» Apply what you read
A) Translate this sentence from the RNA extraction methods excerpt into Spanish: "Samples with ratios <1.7 were not included in the study."
B) In the RNA extraction methods excerpt, which gene was used as the reference gene?
C) Continue the RNA extraction methods excerpt, starting after its final sentence.

» Excerpt provided
*** Block opens ***

RNA extraction, cDNA synthesis, and real time-polymerase chain reaction
Tissue samples were weighed (40–50 mg) and the total RNA was isolated according to the AccuZol™ manufacturer's instructions (BIONEER) from LV and resolved in 50 μl RNase-free water. The 260/280 nm absorbance ratio was used to determine the quality of RNA samples in a NanoDrop 2000c(r) Spectrophotometer (Thermo Scientific, Wilmington, DE, EUA). Samples with ratios <1.7 were not included in the study. cDNA for Hand2 as Target gene and β-actin as reference gene were then synthesized using 2X real time-polymerase chain reaction (RT-PCR) Pre-Mix (Taq, Biofact) protocol. Then, 1 μg of synthesized cDNA utilized for SYBR Green-based RT-PCR through using two-step procedure of 2X RT-PCR Master Mix (Biofact) protocol. In this protocol, 5.00 μℓ Master Mix, 3.5 μℓ Deps water, and 0.5 μℓ Hand2 Primer (0.25 Forward and 0.25 Reverse) gathered with 1.00 μℓ template cDNA. Thermocycling parameters were as follows: One cycle at 95°C for 10 min, one cycle at 95°C for 20 s, and one cycle at 58°C for 45 s followed by 40 amplification cycles at 95°C for 30 s. Values from β-actin were used to loading normalization for each sample. Relative change in expression was determined using the ΔΔCt method relative to gene expression values for control (β-actin).
Primer pairs that were used are as follows: Hand2 Forward GACACCAAACTCTCCAAA and Reverse TTCTTCCTCTTCTCCTCT; β-actin Forward GGAGAAGATTTGGCACCACAC and Reverse GGATGGCTACGTACATGGCTG.

*** Block closes ***

» Data shown
*** Block opens ***

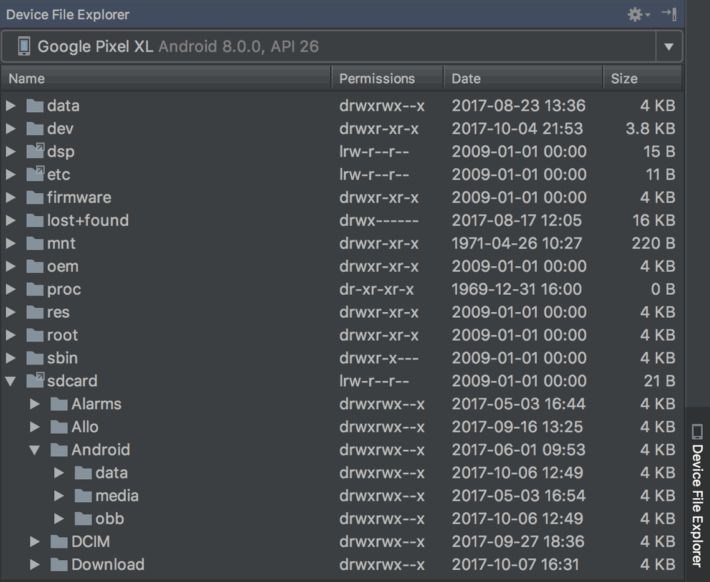Collapse the sdcard directory

[11, 381]
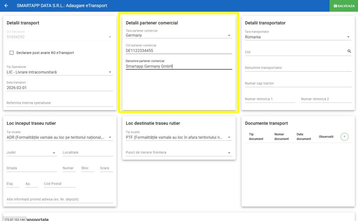Focus the Referinta interna operatiune field
358x221 pixels.
[x=59, y=103]
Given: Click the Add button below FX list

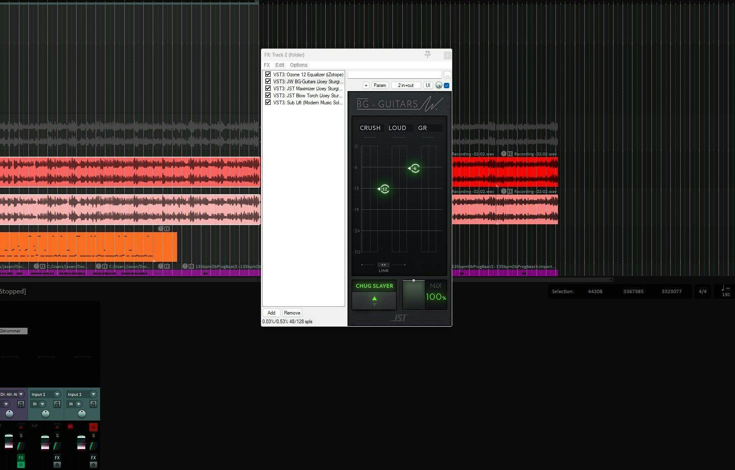Looking at the screenshot, I should pos(271,313).
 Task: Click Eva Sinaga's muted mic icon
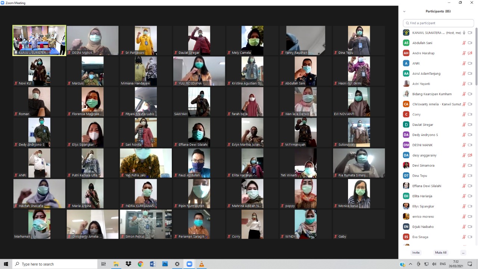point(464,237)
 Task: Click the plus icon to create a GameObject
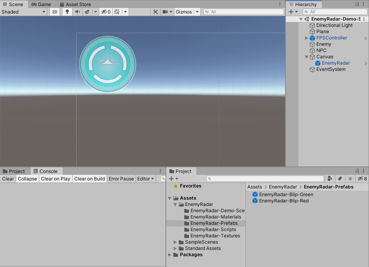(x=290, y=12)
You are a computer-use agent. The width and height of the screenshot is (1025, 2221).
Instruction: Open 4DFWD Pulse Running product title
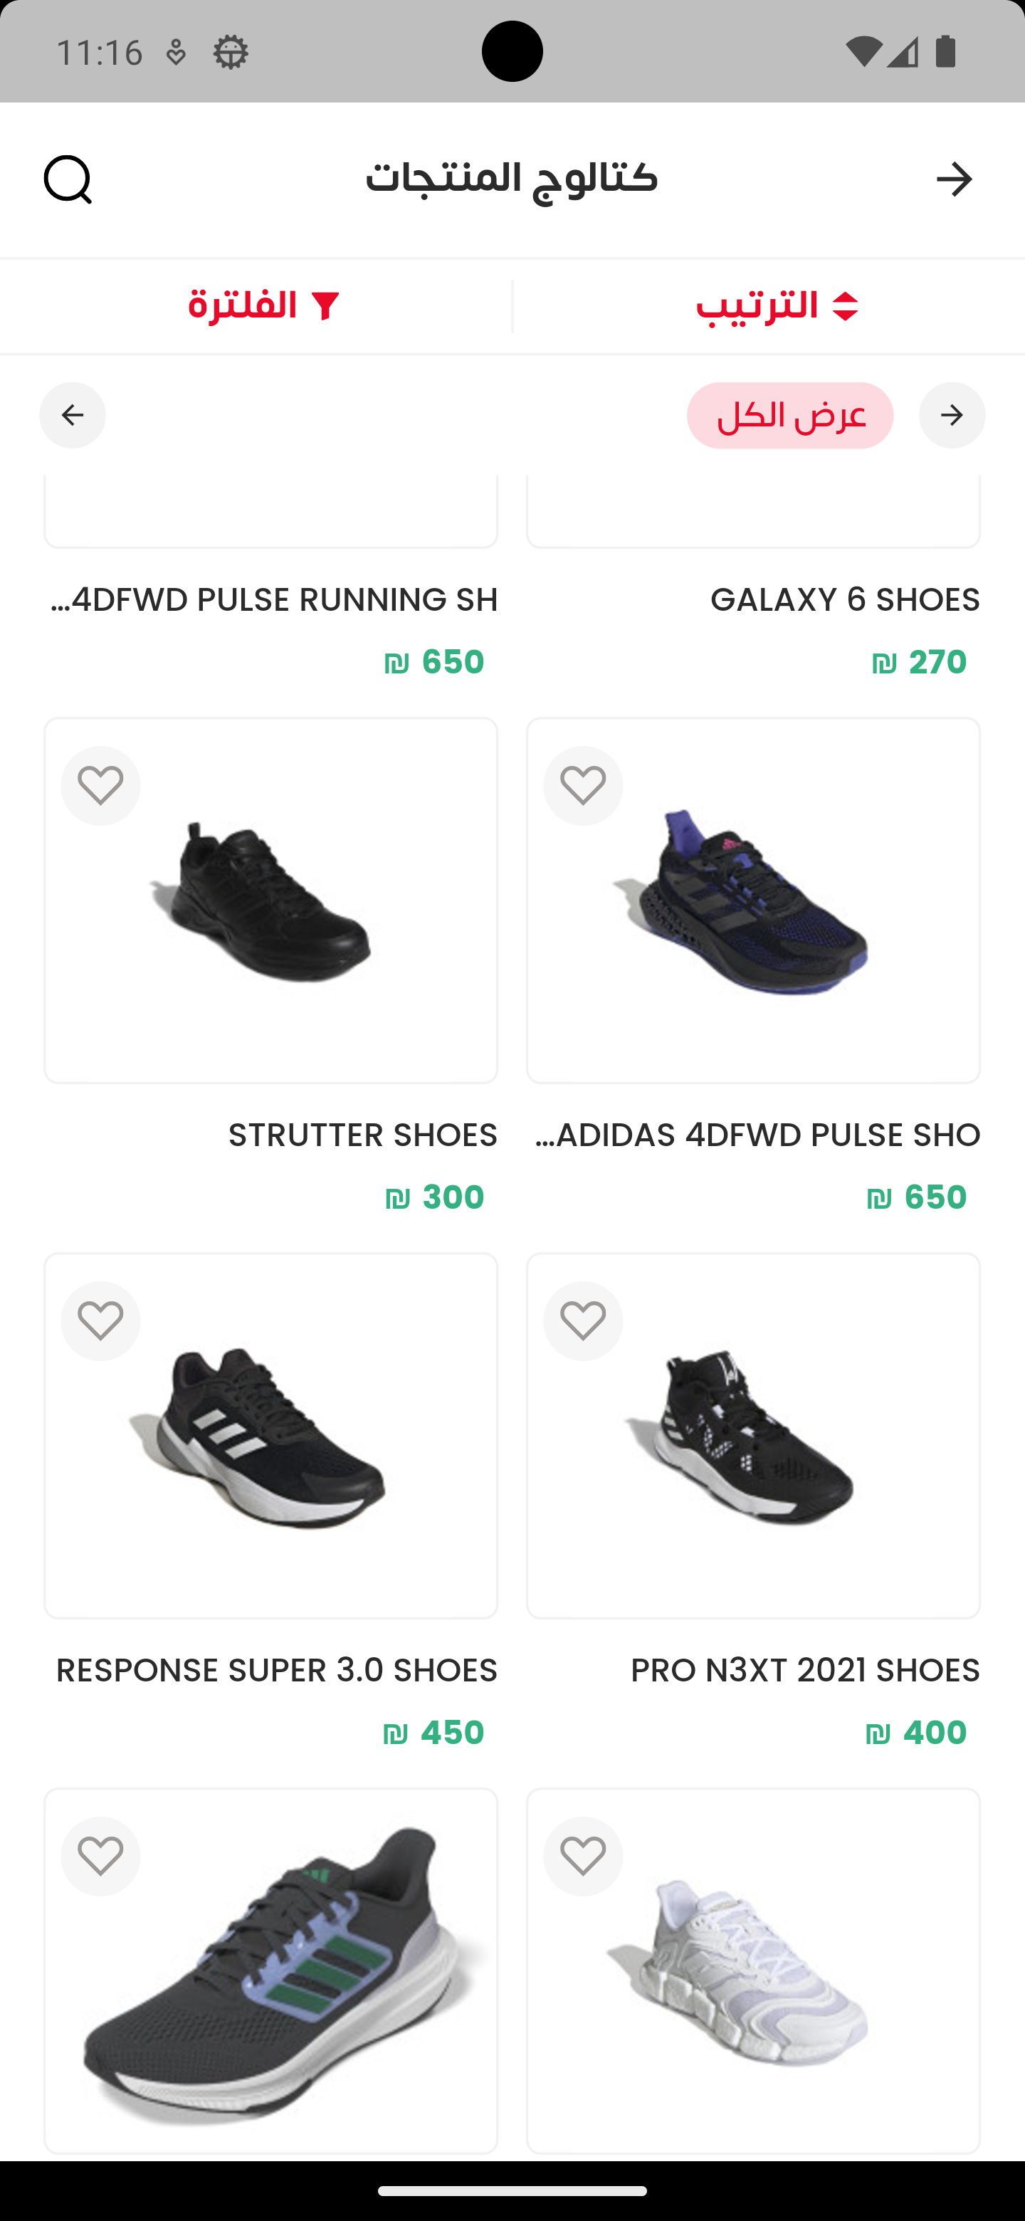(274, 600)
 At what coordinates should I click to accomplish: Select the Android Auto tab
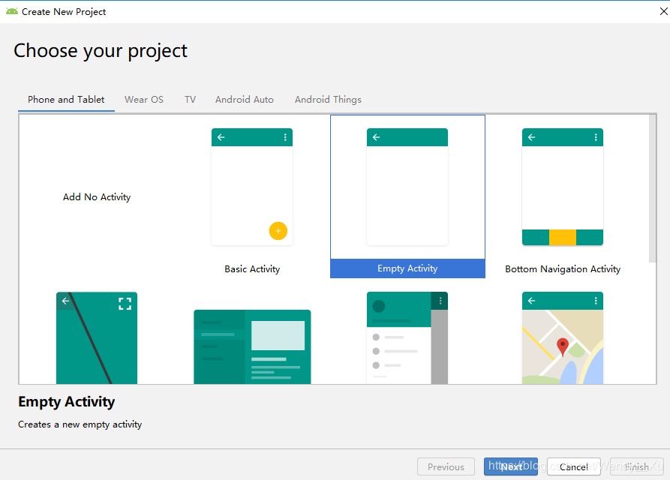point(244,99)
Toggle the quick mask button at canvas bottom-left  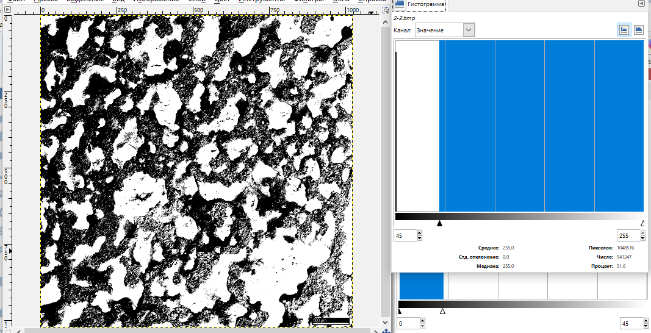pos(7,330)
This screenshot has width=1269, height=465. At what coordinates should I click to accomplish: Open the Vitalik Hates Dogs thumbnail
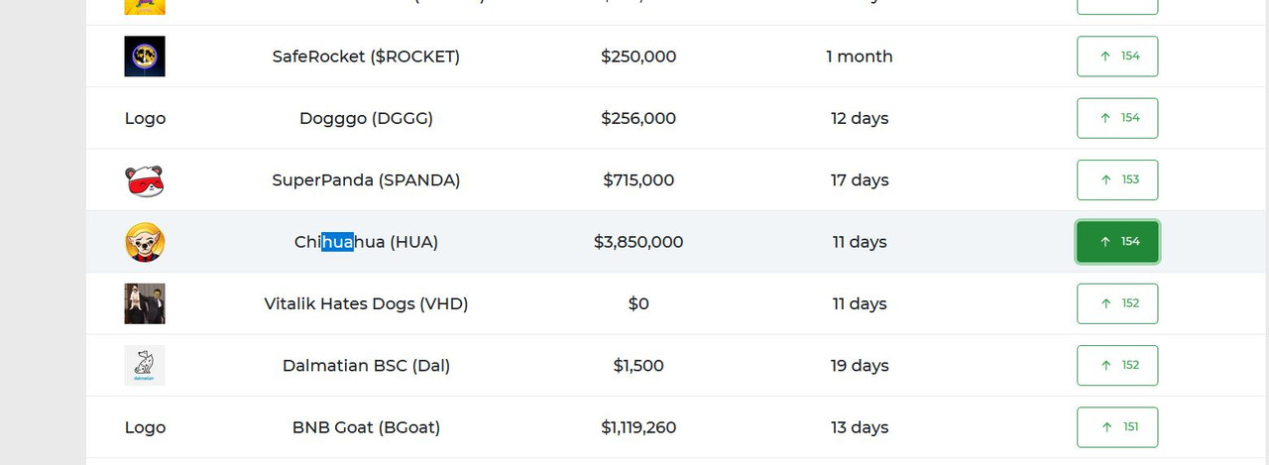click(x=145, y=303)
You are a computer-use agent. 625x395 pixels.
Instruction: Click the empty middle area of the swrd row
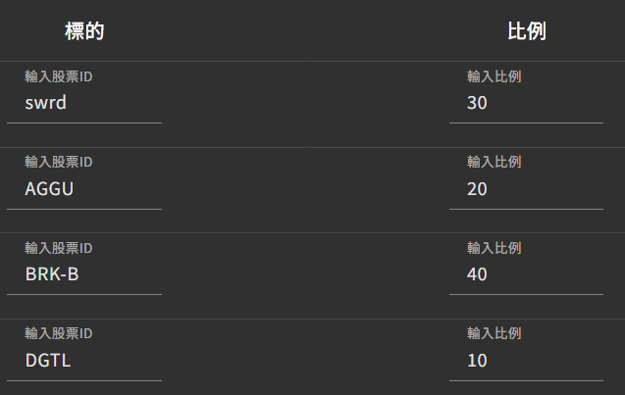click(304, 103)
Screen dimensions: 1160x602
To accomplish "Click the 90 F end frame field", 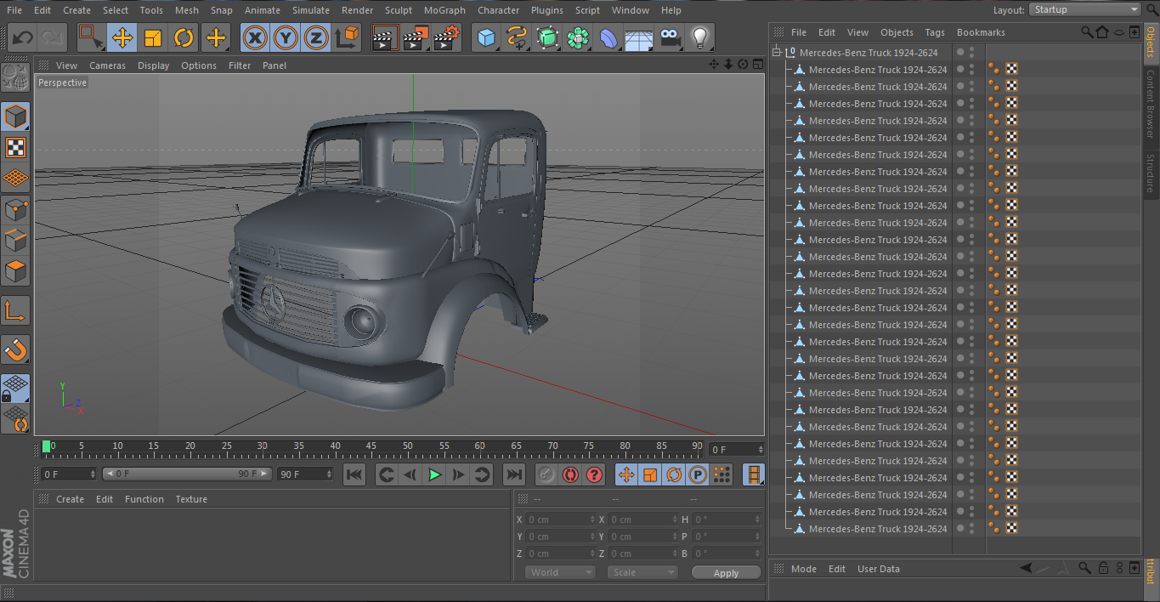I will 305,474.
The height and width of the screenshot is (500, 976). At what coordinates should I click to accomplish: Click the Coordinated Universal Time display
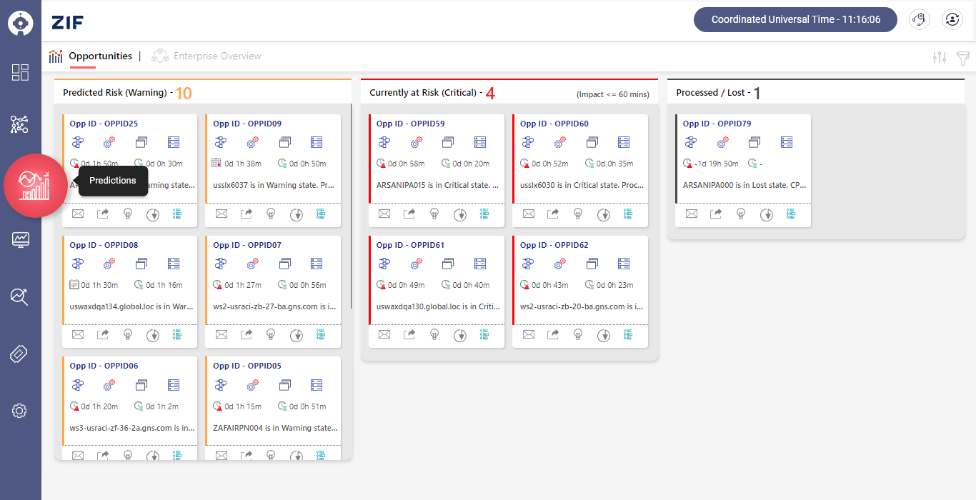coord(795,19)

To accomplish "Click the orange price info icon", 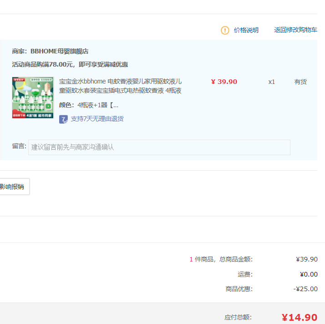I will (x=225, y=30).
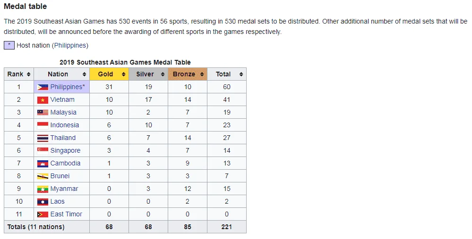Click the Brunei flag icon
Viewport: 472px width, 239px height.
point(43,176)
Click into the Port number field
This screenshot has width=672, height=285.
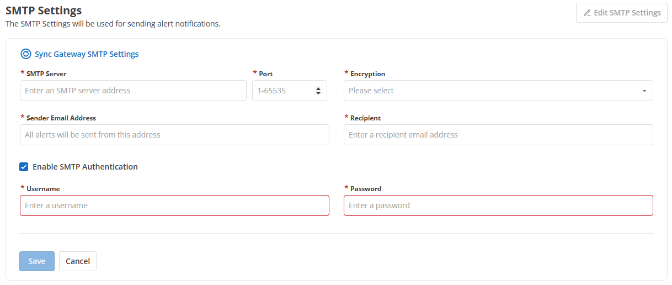pyautogui.click(x=282, y=91)
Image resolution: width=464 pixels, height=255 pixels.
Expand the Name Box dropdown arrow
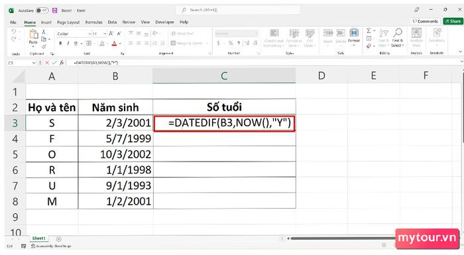(34, 63)
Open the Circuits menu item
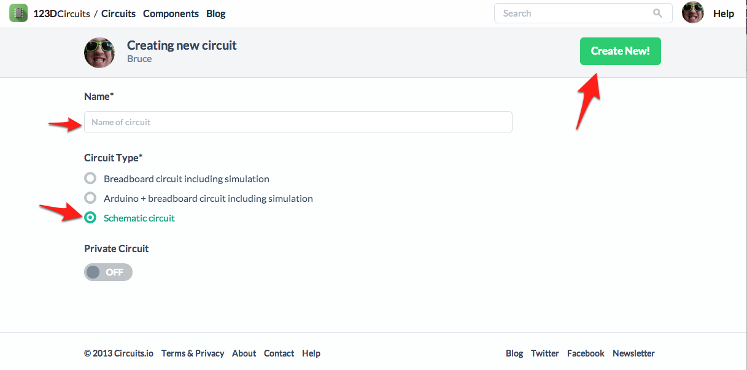Viewport: 747px width, 370px height. pyautogui.click(x=118, y=13)
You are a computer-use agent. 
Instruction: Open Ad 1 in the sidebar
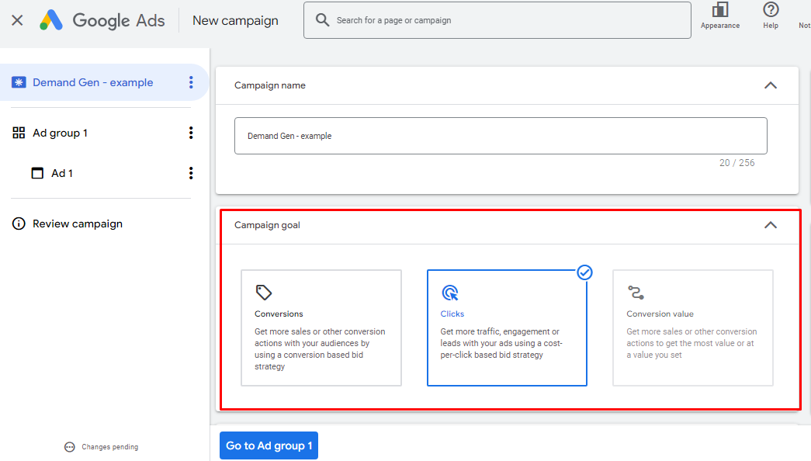(x=62, y=173)
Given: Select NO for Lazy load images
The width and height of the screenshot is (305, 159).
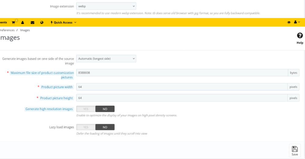Looking at the screenshot, I should 105,127.
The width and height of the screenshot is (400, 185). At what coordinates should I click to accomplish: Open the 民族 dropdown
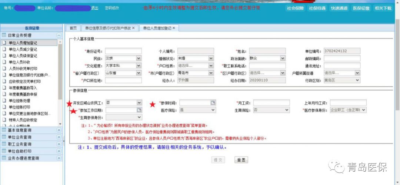tap(139, 58)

*** Block closes ***

» Responses in order
A) Las muestras con cocientes <1,7 no se incluyeron en el estudio.

B) β-actin was used as the reference gene.

C)
PI3K concentration assay
PI3K enzymatic concentration was determined using a competitive ELISA kit (CK-E 30310, Hangzhou East Biopharm Co). The blood that was taken directly from LV (3 ml) was replaced gently into EDTA Glass tube and centrifuged to separate plasma from blood cells. Extracted plasma (~ 1.5 ml) was assayed for PI3k concentration by ELISA, according to the manufacturer's instructions.
Echocardiogram recording and analyzing
Rat echocardiography was performed 24 h after last training session as previously described. Briefly, following the induction of anesthesia for echocardiography (Ketamine 5 ml/kg-Xylasine 50 ml/kg), the anterior chest was shaved and rats were placed in the left lateral decubitus position. A rectal temperature probe was placed and the body temperature was carefully maintained between 37°C and 37.5°C with a heating pad throughout the study.
Conventional M-mode and two-dimensional echocardiography images (GE-Vingmed Ultrasound, USA) were obtained in the parasternal long-and short-axis views with a 10-MHz probe. A representative cross-sectional echocardiogram is shown in [Figure 1]. Using these recordings, left ventricle end diastolic volume (LVEDV), SV, EF%, fractional shortening (FS%), LV posterior wall thickness in systole (LVPWs), and diastole (LVPWd) were measured. One operator, blinded to genotype and treatment, performed all echocardiograms using dedicated software (EchoPac v113; GE Healthcare).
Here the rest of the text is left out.